#### SUPPLIED RECORDS:
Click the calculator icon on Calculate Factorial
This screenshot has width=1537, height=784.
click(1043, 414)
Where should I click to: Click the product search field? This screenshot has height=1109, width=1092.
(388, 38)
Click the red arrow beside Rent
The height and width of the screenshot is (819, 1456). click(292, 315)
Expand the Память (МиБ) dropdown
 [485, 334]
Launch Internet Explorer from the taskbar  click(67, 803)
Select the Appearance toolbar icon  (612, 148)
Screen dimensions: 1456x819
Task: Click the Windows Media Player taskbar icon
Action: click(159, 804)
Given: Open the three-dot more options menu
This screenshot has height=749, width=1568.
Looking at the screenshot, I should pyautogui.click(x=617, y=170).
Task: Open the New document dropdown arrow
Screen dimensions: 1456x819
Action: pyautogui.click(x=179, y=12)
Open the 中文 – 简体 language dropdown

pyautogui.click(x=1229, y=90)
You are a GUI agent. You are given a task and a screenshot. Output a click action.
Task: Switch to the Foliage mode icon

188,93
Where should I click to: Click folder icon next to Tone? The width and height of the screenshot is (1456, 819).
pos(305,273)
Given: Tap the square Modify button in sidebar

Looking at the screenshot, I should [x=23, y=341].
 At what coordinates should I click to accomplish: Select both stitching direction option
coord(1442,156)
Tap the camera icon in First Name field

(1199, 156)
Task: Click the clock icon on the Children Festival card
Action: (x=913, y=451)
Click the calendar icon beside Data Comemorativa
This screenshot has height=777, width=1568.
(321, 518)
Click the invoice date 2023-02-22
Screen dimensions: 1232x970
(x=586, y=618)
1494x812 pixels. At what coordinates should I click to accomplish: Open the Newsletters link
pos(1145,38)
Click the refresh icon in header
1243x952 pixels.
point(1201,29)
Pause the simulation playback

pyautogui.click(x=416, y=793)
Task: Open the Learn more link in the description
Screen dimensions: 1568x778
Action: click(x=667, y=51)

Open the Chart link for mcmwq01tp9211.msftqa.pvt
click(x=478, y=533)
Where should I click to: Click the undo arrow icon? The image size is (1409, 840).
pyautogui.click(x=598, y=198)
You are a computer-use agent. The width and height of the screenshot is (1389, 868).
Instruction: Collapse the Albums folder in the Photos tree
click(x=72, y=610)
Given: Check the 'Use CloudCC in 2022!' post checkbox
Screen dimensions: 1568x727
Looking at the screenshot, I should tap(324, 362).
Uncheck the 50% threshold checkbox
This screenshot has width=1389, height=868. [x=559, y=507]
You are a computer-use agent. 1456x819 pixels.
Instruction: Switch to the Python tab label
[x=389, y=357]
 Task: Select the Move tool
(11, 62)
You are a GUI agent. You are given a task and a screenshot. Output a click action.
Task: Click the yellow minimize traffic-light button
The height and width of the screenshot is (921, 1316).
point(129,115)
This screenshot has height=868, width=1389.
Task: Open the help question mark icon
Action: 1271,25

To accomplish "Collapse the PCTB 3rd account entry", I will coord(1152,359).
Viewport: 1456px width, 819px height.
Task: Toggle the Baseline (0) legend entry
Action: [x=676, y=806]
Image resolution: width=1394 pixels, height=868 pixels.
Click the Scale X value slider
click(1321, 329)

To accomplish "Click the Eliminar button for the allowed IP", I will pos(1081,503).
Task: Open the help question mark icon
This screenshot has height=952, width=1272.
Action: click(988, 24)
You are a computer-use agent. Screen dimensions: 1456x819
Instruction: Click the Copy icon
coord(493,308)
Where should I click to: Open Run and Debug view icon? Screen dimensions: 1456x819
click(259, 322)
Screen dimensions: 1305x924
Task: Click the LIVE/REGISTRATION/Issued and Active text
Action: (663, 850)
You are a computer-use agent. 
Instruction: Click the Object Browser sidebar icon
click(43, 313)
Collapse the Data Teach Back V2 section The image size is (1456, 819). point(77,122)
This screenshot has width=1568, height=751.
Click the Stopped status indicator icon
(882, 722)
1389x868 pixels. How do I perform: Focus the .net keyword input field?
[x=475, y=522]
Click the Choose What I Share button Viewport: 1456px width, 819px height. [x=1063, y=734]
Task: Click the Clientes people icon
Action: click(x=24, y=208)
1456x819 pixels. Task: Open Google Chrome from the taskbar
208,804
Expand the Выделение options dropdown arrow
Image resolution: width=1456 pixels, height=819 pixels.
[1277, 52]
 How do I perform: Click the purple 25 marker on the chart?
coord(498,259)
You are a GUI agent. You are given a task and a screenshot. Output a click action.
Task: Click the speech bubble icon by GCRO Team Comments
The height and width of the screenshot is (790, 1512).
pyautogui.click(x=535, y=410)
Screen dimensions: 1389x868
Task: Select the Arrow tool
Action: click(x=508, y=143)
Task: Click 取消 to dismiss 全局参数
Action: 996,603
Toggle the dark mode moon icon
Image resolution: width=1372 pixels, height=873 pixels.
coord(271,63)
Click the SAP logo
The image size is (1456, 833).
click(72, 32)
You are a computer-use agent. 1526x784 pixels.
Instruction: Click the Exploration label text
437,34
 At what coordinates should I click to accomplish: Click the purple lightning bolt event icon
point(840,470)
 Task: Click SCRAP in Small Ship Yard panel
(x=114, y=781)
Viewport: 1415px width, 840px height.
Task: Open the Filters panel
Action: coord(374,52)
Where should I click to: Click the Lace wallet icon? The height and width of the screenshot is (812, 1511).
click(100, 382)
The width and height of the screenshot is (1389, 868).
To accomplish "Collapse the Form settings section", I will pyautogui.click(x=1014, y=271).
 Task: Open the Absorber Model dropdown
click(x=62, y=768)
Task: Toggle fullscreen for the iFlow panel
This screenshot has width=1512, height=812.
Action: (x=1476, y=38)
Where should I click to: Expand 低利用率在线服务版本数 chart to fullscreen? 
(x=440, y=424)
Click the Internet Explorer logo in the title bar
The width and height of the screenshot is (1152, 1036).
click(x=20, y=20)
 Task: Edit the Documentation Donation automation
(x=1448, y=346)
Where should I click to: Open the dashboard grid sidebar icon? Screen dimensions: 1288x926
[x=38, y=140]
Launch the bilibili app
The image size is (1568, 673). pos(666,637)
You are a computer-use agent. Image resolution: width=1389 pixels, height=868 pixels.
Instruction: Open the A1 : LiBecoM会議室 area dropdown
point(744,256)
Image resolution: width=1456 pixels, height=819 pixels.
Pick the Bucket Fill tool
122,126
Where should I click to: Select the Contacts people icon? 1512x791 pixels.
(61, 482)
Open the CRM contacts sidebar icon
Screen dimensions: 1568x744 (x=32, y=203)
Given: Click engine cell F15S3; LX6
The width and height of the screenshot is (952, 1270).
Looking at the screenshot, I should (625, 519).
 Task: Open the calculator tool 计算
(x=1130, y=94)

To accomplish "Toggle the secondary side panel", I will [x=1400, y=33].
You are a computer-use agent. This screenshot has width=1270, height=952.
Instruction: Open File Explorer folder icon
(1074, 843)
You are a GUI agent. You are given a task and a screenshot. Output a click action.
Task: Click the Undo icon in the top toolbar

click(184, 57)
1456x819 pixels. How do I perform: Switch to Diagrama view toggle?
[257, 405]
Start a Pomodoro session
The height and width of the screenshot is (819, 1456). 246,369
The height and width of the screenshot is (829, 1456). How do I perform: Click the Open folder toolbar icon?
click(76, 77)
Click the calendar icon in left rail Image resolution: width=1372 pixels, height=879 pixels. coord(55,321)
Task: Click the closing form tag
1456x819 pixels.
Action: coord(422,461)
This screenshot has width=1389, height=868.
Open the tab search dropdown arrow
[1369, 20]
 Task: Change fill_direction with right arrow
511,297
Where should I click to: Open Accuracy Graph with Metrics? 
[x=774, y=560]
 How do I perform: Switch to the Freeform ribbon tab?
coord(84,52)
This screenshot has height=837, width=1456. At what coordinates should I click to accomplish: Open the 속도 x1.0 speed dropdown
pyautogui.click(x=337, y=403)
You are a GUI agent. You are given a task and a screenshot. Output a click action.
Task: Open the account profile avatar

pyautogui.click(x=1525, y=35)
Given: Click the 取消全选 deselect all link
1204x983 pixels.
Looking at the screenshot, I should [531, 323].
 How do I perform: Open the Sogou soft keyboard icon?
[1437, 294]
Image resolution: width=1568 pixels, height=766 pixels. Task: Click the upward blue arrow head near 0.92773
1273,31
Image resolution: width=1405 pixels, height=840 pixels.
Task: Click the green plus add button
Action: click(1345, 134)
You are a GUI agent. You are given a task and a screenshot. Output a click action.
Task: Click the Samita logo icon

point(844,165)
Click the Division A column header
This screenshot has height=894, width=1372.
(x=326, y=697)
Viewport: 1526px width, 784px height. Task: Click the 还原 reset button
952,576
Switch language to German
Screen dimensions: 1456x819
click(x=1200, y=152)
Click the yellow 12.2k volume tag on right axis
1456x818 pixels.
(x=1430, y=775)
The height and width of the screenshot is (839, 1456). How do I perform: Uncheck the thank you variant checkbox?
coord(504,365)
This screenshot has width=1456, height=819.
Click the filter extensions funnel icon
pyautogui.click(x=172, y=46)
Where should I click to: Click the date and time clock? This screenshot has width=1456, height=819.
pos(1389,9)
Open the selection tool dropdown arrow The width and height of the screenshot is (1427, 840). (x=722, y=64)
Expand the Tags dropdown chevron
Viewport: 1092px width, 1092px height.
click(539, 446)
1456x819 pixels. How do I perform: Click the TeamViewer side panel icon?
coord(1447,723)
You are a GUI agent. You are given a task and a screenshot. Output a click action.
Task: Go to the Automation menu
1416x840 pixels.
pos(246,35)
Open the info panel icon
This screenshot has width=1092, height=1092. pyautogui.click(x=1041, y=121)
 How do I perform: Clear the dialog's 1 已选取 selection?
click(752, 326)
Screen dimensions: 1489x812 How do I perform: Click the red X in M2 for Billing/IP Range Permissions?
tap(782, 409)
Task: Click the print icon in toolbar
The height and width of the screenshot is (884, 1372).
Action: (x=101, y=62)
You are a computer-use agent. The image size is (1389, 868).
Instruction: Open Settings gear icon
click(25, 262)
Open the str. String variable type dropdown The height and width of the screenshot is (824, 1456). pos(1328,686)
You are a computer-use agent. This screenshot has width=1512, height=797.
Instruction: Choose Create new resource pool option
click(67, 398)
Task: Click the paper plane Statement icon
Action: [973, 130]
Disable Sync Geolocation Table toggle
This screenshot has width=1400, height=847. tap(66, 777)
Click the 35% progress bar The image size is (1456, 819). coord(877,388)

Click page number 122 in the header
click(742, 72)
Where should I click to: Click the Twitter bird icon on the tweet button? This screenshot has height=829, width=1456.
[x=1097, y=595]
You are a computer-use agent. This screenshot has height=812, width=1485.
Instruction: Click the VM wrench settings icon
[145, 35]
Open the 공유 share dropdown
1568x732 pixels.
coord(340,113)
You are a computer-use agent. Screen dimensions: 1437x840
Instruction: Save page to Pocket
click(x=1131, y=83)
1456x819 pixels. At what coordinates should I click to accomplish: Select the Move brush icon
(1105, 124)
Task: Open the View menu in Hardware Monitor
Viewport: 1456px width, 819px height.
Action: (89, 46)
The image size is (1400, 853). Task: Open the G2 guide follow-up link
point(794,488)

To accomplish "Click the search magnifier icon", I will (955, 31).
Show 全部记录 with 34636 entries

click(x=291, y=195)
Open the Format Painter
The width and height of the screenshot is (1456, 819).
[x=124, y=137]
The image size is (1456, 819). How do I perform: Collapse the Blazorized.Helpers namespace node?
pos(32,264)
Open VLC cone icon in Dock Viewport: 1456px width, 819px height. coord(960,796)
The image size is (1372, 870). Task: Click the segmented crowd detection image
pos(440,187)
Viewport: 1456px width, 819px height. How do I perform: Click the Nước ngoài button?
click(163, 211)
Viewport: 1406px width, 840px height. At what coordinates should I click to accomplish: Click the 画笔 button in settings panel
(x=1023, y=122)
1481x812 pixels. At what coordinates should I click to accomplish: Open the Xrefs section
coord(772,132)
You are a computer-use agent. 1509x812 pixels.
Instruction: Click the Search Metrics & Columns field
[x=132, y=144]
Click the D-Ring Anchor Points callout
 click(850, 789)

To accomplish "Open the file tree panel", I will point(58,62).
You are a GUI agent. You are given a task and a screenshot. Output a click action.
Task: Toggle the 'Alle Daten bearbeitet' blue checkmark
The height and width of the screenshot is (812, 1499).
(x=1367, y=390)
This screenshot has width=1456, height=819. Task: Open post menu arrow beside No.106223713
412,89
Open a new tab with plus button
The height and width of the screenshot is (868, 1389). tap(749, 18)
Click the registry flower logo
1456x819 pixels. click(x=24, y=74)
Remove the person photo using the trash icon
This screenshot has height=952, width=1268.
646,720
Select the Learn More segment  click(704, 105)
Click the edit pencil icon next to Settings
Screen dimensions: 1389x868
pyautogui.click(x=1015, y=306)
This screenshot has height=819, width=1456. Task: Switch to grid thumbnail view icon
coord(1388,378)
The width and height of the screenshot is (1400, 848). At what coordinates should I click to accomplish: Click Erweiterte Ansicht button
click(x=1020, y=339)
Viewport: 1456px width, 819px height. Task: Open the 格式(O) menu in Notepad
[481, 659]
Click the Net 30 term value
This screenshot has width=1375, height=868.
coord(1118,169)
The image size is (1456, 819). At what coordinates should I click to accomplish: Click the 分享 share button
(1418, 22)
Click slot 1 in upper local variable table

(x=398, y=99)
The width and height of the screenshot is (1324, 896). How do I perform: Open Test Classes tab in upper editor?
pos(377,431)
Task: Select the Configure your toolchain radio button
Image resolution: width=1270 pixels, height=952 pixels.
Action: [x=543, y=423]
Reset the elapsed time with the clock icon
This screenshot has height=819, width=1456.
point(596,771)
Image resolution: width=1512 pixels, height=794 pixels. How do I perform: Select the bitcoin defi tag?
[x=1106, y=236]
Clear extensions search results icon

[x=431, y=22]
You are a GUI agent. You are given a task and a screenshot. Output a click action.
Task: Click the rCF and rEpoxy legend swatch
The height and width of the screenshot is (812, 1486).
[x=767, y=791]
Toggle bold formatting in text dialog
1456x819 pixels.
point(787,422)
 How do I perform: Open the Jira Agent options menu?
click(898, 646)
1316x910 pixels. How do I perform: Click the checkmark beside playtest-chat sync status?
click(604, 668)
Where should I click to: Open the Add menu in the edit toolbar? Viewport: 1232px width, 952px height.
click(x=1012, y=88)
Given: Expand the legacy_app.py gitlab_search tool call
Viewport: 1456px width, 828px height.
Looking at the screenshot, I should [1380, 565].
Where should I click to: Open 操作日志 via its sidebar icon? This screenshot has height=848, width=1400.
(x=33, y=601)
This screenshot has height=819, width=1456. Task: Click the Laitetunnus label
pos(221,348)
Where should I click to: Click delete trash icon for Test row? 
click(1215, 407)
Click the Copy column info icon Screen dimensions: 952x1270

#### INSTRUCTIONS FOR THE TASK:
What you retype should run from the first line of the entries above through the line containing "Given: Open the three-dot more options menu", exactly and in full.

#### RESULT FOR THIS TASK:
Click the calculator icon on Calculate Factorial
This screenshot has width=1537, height=784.
click(1043, 414)
Where should I click to: Click the product search field? This screenshot has height=1109, width=1092.
(388, 38)
Click the red arrow beside Rent
The height and width of the screenshot is (819, 1456). click(292, 315)
Expand the Память (МиБ) dropdown
 [485, 334]
Launch Internet Explorer from the taskbar  click(67, 803)
Select the Appearance toolbar icon  (612, 148)
Screen dimensions: 1456x819
Task: Click the Windows Media Player taskbar icon
Action: click(159, 804)
Given: Open the three-dot more options menu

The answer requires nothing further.